___ 작업용 데이터 ___
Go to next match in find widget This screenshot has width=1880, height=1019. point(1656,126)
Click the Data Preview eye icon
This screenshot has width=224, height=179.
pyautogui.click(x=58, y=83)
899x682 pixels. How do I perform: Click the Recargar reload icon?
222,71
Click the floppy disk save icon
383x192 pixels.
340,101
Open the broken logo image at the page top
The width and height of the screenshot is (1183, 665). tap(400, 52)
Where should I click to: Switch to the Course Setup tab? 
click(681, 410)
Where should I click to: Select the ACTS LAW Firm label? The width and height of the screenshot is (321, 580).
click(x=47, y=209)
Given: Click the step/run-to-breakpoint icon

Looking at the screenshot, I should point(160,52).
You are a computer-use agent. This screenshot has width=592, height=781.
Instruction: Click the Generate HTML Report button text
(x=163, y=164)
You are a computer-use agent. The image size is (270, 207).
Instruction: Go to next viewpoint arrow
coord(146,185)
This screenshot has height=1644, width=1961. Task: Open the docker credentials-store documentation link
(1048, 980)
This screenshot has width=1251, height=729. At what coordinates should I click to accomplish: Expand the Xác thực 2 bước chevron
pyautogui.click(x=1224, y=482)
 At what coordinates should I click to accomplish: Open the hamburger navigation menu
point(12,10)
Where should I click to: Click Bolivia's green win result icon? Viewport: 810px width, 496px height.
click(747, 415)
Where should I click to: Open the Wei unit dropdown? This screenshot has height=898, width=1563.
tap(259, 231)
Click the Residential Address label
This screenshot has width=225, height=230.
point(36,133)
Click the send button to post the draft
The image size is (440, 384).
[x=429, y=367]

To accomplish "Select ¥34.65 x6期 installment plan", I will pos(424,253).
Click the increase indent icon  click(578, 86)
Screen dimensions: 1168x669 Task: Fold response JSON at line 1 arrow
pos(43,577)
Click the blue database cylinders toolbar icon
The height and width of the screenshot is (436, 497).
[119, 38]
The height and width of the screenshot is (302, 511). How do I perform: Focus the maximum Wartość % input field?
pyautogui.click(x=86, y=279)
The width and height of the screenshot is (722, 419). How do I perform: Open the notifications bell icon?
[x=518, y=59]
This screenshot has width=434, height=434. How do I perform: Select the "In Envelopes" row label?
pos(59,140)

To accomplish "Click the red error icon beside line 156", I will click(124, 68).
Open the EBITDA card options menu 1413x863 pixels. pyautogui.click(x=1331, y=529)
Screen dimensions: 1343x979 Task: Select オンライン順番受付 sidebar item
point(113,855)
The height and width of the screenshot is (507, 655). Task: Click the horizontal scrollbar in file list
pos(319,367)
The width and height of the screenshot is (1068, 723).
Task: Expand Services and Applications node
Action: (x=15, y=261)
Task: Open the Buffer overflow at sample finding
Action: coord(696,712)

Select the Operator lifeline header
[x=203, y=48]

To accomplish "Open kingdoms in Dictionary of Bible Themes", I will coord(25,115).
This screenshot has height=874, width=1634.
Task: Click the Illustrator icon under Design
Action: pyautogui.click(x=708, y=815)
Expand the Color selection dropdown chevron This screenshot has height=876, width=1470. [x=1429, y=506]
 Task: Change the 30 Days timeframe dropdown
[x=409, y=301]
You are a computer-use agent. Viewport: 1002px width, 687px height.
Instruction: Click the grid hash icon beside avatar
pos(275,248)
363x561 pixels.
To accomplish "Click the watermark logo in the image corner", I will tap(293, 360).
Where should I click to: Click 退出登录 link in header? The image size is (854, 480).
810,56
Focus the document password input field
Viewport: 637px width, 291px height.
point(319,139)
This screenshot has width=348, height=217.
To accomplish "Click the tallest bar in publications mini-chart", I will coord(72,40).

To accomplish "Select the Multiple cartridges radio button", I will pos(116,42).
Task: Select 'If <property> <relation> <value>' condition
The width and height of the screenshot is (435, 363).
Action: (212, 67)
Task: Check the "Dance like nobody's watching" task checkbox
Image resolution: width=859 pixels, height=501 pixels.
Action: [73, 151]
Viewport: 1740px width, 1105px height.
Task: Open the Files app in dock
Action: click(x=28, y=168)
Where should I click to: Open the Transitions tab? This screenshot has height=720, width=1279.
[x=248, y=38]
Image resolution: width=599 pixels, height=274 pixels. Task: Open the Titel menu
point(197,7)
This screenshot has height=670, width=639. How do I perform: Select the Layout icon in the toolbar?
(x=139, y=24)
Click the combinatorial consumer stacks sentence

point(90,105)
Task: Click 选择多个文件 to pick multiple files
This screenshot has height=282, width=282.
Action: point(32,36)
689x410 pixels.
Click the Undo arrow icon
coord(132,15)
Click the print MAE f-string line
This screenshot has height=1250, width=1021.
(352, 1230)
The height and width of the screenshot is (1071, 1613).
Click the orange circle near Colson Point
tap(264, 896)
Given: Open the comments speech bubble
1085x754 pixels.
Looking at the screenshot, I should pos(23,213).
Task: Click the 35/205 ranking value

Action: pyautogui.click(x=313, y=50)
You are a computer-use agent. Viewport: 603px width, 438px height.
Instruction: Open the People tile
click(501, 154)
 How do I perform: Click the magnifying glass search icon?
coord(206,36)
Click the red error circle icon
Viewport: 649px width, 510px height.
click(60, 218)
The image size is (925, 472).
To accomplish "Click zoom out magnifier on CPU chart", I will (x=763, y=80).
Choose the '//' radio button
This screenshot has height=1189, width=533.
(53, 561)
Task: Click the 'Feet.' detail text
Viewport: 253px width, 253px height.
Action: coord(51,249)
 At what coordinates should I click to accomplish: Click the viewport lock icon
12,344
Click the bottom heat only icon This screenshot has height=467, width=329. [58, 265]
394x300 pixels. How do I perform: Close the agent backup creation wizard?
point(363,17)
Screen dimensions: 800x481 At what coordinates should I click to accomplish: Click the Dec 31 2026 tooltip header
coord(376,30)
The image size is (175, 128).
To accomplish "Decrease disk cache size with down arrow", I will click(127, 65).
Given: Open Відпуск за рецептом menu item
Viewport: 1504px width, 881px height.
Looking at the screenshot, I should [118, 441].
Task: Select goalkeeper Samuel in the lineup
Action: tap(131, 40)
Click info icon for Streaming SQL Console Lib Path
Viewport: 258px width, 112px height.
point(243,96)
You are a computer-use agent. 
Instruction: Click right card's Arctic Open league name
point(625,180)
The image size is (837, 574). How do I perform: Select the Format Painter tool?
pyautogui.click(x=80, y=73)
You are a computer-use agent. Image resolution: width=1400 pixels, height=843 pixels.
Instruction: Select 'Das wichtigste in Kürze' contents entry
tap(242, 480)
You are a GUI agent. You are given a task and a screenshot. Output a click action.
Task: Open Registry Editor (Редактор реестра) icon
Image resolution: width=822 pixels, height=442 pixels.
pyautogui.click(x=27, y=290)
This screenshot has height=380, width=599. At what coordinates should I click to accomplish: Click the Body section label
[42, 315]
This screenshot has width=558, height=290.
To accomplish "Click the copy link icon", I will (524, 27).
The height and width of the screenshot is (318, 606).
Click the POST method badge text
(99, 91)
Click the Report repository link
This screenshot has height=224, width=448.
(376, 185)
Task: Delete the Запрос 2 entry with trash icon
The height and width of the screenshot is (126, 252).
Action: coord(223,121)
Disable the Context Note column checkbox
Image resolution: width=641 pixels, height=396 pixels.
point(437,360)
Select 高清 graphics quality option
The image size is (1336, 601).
___
**작업 목표:**
위의 기록 전체를 처음부터 끝까지 글자 하나 바꾸지 않고 똑같이 옮겨 적어 줄 수 있나요?

**출력:**
Go to next match in find widget This screenshot has width=1880, height=1019. point(1656,126)
Click the Data Preview eye icon
This screenshot has width=224, height=179.
pyautogui.click(x=58, y=83)
899x682 pixels. How do I perform: Click the Recargar reload icon?
222,71
Click the floppy disk save icon
383x192 pixels.
340,101
Open the broken logo image at the page top
The width and height of the screenshot is (1183, 665). tap(400, 52)
Where should I click to: Switch to the Course Setup tab? 
click(681, 410)
Where should I click to: Select the ACTS LAW Firm label? The width and height of the screenshot is (321, 580).
click(x=47, y=209)
Given: Click the step/run-to-breakpoint icon

Looking at the screenshot, I should point(160,52).
You are a computer-use agent. This screenshot has width=592, height=781.
Instruction: Click the Generate HTML Report button text
(x=163, y=164)
You are a computer-use agent. The image size is (270, 207).
Instruction: Go to next viewpoint arrow
coord(146,185)
This screenshot has height=1644, width=1961. Task: Open the docker credentials-store documentation link
(1048, 980)
This screenshot has width=1251, height=729. At what coordinates should I click to accomplish: Expand the Xác thực 2 bước chevron
pyautogui.click(x=1224, y=482)
 At what coordinates should I click to accomplish: Open the hamburger navigation menu
point(12,10)
Where should I click to: Click Bolivia's green win result icon? Viewport: 810px width, 496px height.
click(747, 415)
Where should I click to: Open the Wei unit dropdown? This screenshot has height=898, width=1563.
tap(259, 231)
Click the Residential Address label
This screenshot has width=225, height=230.
point(36,133)
Click the send button to post the draft
The image size is (440, 384).
[x=429, y=367]

To accomplish "Select ¥34.65 x6期 installment plan", I will pos(424,253).
Click the increase indent icon  click(578, 86)
Screen dimensions: 1168x669 Task: Fold response JSON at line 1 arrow
pos(43,577)
Click the blue database cylinders toolbar icon
The height and width of the screenshot is (436, 497).
[119, 38]
The height and width of the screenshot is (302, 511). How do I perform: Focus the maximum Wartość % input field?
pyautogui.click(x=86, y=279)
The width and height of the screenshot is (722, 419). How do I perform: Open the notifications bell icon?
[x=518, y=59]
This screenshot has width=434, height=434. How do I perform: Select the "In Envelopes" row label?
pos(59,140)

To accomplish "Click the red error icon beside line 156", I will click(124, 68).
Open the EBITDA card options menu 1413x863 pixels. pyautogui.click(x=1331, y=529)
Screen dimensions: 1343x979 Task: Select オンライン順番受付 sidebar item
point(113,855)
The height and width of the screenshot is (507, 655). Task: Click the horizontal scrollbar in file list
pos(319,367)
The width and height of the screenshot is (1068, 723).
Task: Expand Services and Applications node
Action: (x=15, y=261)
Task: Open the Buffer overflow at sample finding
Action: coord(696,712)

Select the Operator lifeline header
[x=203, y=48]

To accomplish "Open kingdoms in Dictionary of Bible Themes", I will coord(25,115).
This screenshot has height=874, width=1634.
Task: Click the Illustrator icon under Design
Action: pyautogui.click(x=708, y=815)
Expand the Color selection dropdown chevron This screenshot has height=876, width=1470. [x=1429, y=506]
 Task: Change the 30 Days timeframe dropdown
[x=409, y=301]
You are a computer-use agent. Viewport: 1002px width, 687px height.
Instruction: Click the grid hash icon beside avatar
pos(275,248)
363x561 pixels.
To accomplish "Click the watermark logo in the image corner", I will tap(293, 360).
Where should I click to: Click 退出登录 link in header? The image size is (854, 480).
810,56
Focus the document password input field
Viewport: 637px width, 291px height.
point(319,139)
This screenshot has width=348, height=217.
To accomplish "Click the tallest bar in publications mini-chart", I will coord(72,40).

To accomplish "Select the Multiple cartridges radio button", I will pos(116,42).
Task: Select 'If <property> <relation> <value>' condition
The width and height of the screenshot is (435, 363).
Action: (212, 67)
Task: Check the "Dance like nobody's watching" task checkbox
Image resolution: width=859 pixels, height=501 pixels.
Action: [73, 151]
Viewport: 1740px width, 1105px height.
Task: Open the Files app in dock
Action: click(x=28, y=168)
Where should I click to: Open the Transitions tab? This screenshot has height=720, width=1279.
[x=248, y=38]
Image resolution: width=599 pixels, height=274 pixels. Task: Open the Titel menu
point(197,7)
This screenshot has height=670, width=639. How do I perform: Select the Layout icon in the toolbar?
(x=139, y=24)
Click the combinatorial consumer stacks sentence

point(90,105)
Task: Click 选择多个文件 to pick multiple files
This screenshot has height=282, width=282.
Action: point(32,36)
689x410 pixels.
Click the Undo arrow icon
coord(132,15)
Click the print MAE f-string line
This screenshot has height=1250, width=1021.
(352, 1230)
The height and width of the screenshot is (1071, 1613).
Click the orange circle near Colson Point
tap(264, 896)
Given: Open the comments speech bubble
1085x754 pixels.
Looking at the screenshot, I should pos(23,213).
Task: Click the 35/205 ranking value

Action: pyautogui.click(x=313, y=50)
You are a computer-use agent. Viewport: 603px width, 438px height.
Instruction: Open the People tile
click(501, 154)
 How do I perform: Click the magnifying glass search icon?
coord(206,36)
Click the red error circle icon
Viewport: 649px width, 510px height.
click(60, 218)
The image size is (925, 472).
To accomplish "Click zoom out magnifier on CPU chart", I will (x=763, y=80).
Choose the '//' radio button
This screenshot has height=1189, width=533.
(53, 561)
Task: Click the 'Feet.' detail text
Viewport: 253px width, 253px height.
Action: coord(51,249)
 At what coordinates should I click to accomplish: Click the viewport lock icon
12,344
Click the bottom heat only icon This screenshot has height=467, width=329. [58, 265]
394x300 pixels. How do I perform: Close the agent backup creation wizard?
point(363,17)
Screen dimensions: 800x481 At what coordinates should I click to accomplish: Click the Dec 31 2026 tooltip header
coord(376,30)
The image size is (175, 128).
To accomplish "Decrease disk cache size with down arrow", I will click(127, 65).
Given: Open Відпуск за рецептом menu item
Viewport: 1504px width, 881px height.
Looking at the screenshot, I should [118, 441].
Task: Select goalkeeper Samuel in the lineup
Action: tap(131, 40)
Click info icon for Streaming SQL Console Lib Path
Viewport: 258px width, 112px height.
point(243,96)
You are a computer-use agent. 
Instruction: Click right card's Arctic Open league name
point(625,180)
The image size is (837, 574). How do I perform: Select the Format Painter tool?
pyautogui.click(x=80, y=73)
You are a computer-use agent. Image resolution: width=1400 pixels, height=843 pixels.
Instruction: Select 'Das wichtigste in Kürze' contents entry
tap(242, 480)
You are a GUI agent. You are given a task and a screenshot. Output a click action.
Task: Open Registry Editor (Редактор реестра) icon
Image resolution: width=822 pixels, height=442 pixels.
pyautogui.click(x=27, y=290)
This screenshot has height=380, width=599. At what coordinates should I click to accomplish: Click the Body section label
[42, 315]
This screenshot has width=558, height=290.
To accomplish "Click the copy link icon", I will (524, 27).
The height and width of the screenshot is (318, 606).
Click the POST method badge text
(99, 91)
Click the Report repository link
This screenshot has height=224, width=448.
(376, 185)
Task: Delete the Запрос 2 entry with trash icon
The height and width of the screenshot is (126, 252).
Action: coord(223,121)
Disable the Context Note column checkbox
Image resolution: width=641 pixels, height=396 pixels.
point(437,360)
Select 高清 graphics quality option
The image size is (1336, 601).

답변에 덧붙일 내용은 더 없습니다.